#### To-do list
- a) Reproduce the text of the React2Shell post between "The Monero miner" and "without a sandbox.", inclusive.
- b) In the React2Shell post, what CVE number is given for React2Shell?
- c) According to the React2Shell post, why was the Node process running as root?

#### Given passage
12/7/2025Cybersecurity & Quality Assurance4 min read

The Monero miner didn't even knock. I was sitting there thinking my Next.js side project was the pinnacle of modern DX, and then some bot in a data center halfway across the world decided my CPU belonged to them. It’s always the same story—you chase the "shiny" and forget that the "shiny" is usually just unpolished glass with jagged edges. The culprit was React2Shell (CVE-2025-55182), which is basically what happens when you let a server deserialize binary streams without a sandbox.

The actual problem with Flight protocol

The React Server Components (RSC) implementation in Next.js 16 uses this Flight protocol to stream UI chunks. It’s snappy. It feels like magic. But the deserialization logic is a disaster. If you send a poisoned payload to /_next/flight, the server just starts building JavaScript objects out of thin air. It doesn’t ask questions. It doesn’t check if those objects are executable code. And since I was running the Node process as root—don’t look at me like that, I wanted to skip the chown headaches during a midnight deploy—the attacker didn't just get a shell. They got the keys to the kingdom.

Infrastructure for idiots

I had this Ubuntu VPS running a standard Node runtime. I thought I was being clever by using RSC to avoid the usual client-side waterfall fetching. But I essentially built a wide-open processing terminal for anyone who knew how to craft a malformed HTTP request. (And to be honest, it’s not even that hard to craft once the CVE is public). The attacker’s script was pretty standard stuff. They used curl to pull down a tarball, unpacked it in /tmp, and ran a loader script that I’m assuming was named something stupid like sex.sh based on the logs. It dropped a version of xmrig and immediately set up persistence.

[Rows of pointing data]
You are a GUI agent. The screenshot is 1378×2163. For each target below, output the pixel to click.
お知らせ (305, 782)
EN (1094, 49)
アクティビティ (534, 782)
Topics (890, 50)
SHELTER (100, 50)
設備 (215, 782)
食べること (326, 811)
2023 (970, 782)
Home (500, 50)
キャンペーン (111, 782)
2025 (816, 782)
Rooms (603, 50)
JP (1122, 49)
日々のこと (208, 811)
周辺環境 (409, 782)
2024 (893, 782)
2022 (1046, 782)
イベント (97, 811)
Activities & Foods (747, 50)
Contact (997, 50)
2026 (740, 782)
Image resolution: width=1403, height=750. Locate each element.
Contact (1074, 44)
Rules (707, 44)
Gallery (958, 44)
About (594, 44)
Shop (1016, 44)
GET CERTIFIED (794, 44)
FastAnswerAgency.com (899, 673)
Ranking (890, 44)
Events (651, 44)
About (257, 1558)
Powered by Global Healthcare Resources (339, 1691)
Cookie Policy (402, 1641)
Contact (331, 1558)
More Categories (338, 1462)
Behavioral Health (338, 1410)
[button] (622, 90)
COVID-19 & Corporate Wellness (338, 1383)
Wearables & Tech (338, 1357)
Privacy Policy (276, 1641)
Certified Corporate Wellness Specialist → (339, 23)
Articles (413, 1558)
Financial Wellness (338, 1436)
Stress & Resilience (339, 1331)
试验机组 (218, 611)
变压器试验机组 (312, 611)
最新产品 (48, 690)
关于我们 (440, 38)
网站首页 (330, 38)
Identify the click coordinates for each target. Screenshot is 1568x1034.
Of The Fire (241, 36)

#### Expected outputs
- a)
The Monero miner didn't even knock. I was sitting there thinking my Next.js side project was the pinnacle of modern DX, and then some bot in a data center halfway across the world decided my CPU belonged to them. It’s always the same story—you chase the "shiny" and forget that the "shiny" is usually just unpolished glass with jagged edges. The culprit was React2Shell (CVE-2025-55182), which is basically what happens when you let a server deserialize binary streams without a sandbox.

- b) CVE-2025-55182.

- c) The author wanted to skip the chown headaches during a midnight deploy. Because of that choice, the attacker got far more than a shell.